Task details:
Take every line containing "output" from the material and copy it.

Records to use:
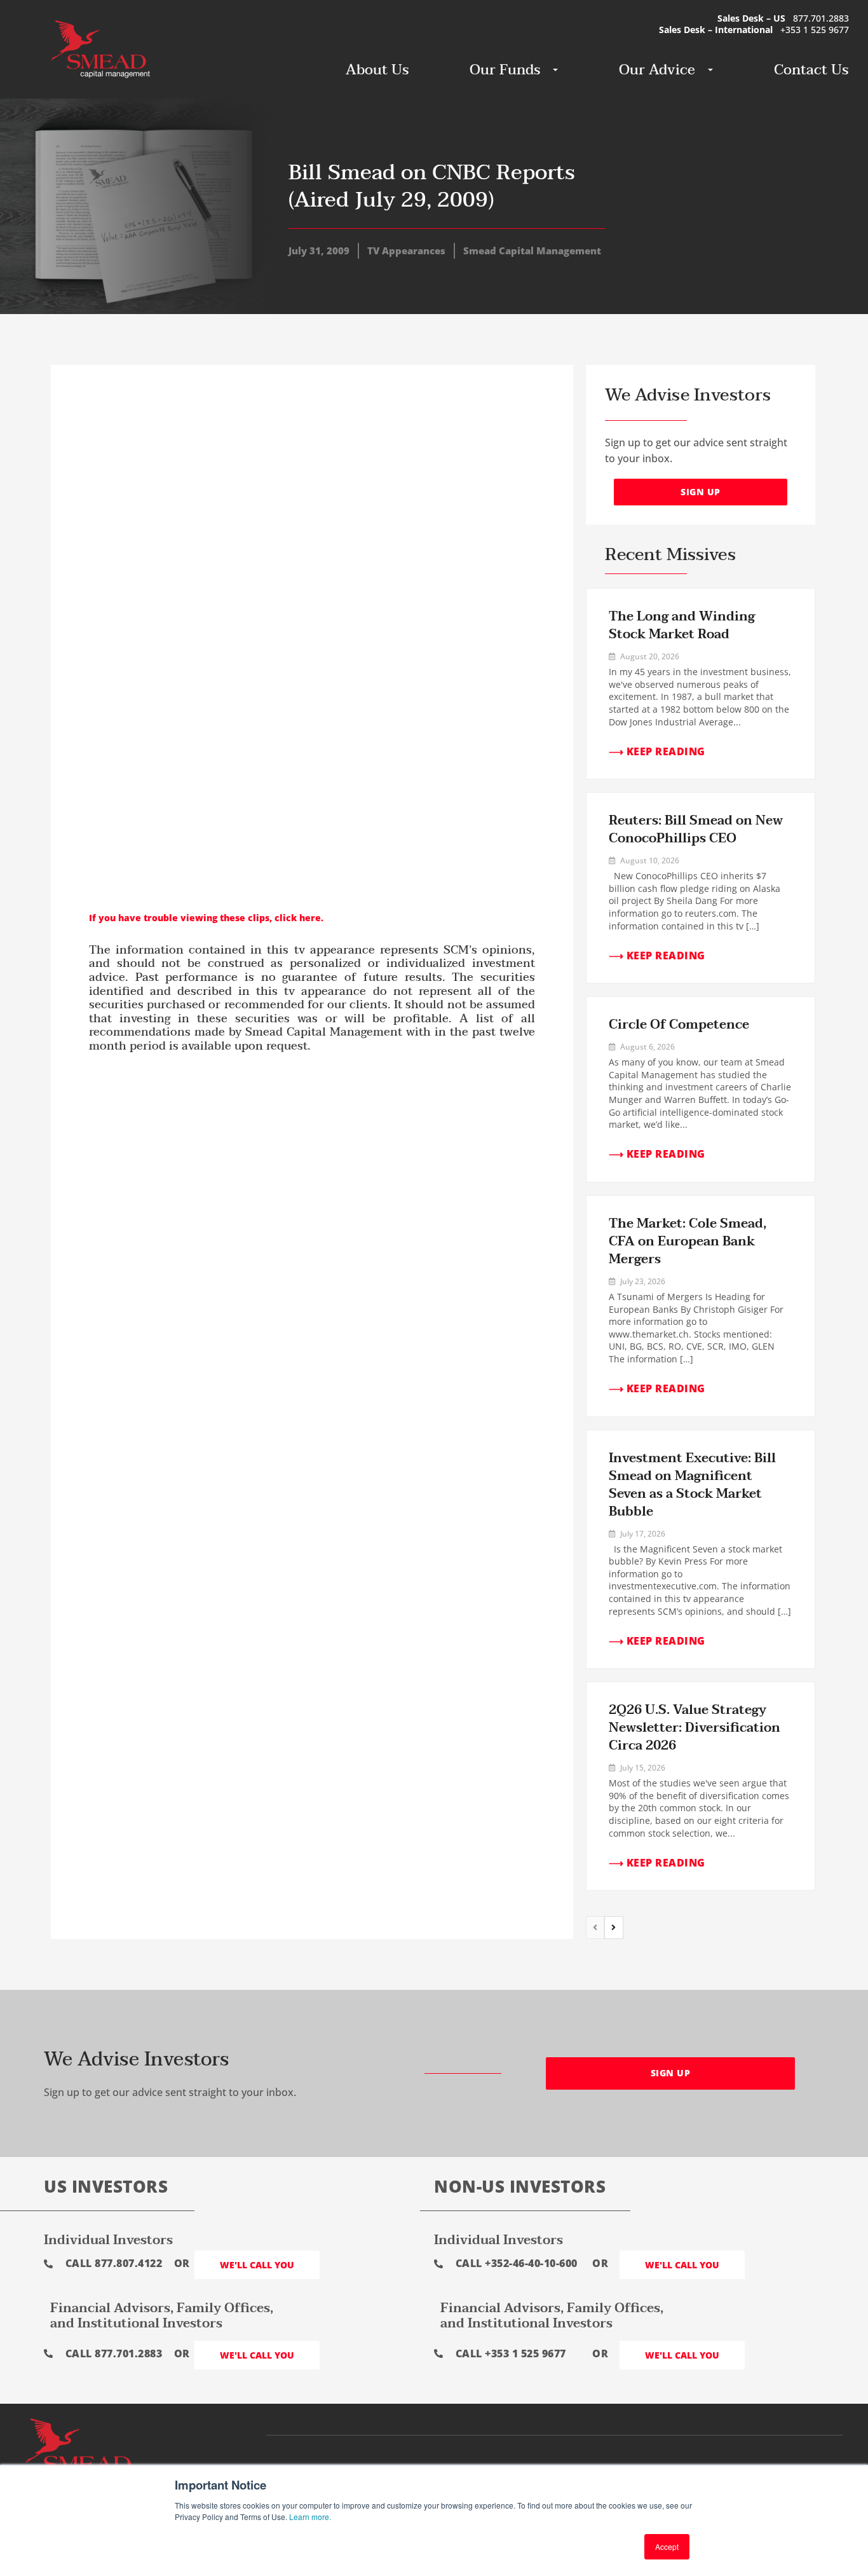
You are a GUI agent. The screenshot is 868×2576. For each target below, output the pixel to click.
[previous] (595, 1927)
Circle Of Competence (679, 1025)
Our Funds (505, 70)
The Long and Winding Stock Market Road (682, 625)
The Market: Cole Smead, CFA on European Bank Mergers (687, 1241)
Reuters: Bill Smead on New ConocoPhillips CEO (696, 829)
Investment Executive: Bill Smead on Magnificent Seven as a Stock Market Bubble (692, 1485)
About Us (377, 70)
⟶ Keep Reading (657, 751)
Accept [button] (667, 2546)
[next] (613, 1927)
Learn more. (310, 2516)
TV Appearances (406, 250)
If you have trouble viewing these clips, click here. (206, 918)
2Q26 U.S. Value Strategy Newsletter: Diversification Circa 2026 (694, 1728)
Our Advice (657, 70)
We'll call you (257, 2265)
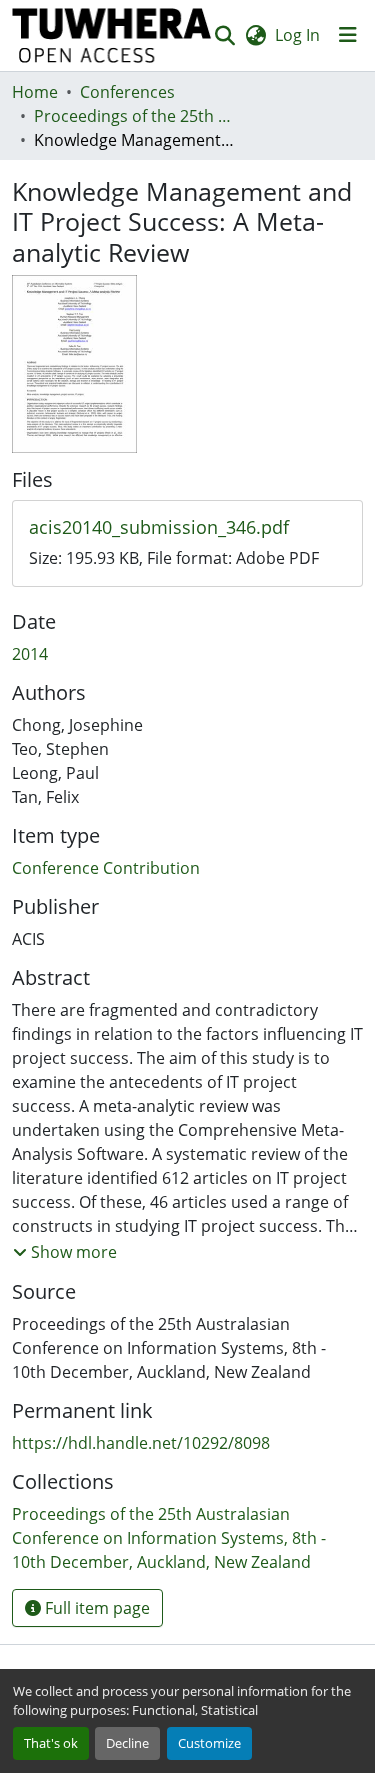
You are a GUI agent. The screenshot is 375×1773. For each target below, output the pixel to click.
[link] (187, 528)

Reply:
You are a GUI agent. The screenshot is 868×2576. For each target below, output the pixel to click.
You are a GUI agent. The screenshot is 375×1773. For each target below, output the pixel to click.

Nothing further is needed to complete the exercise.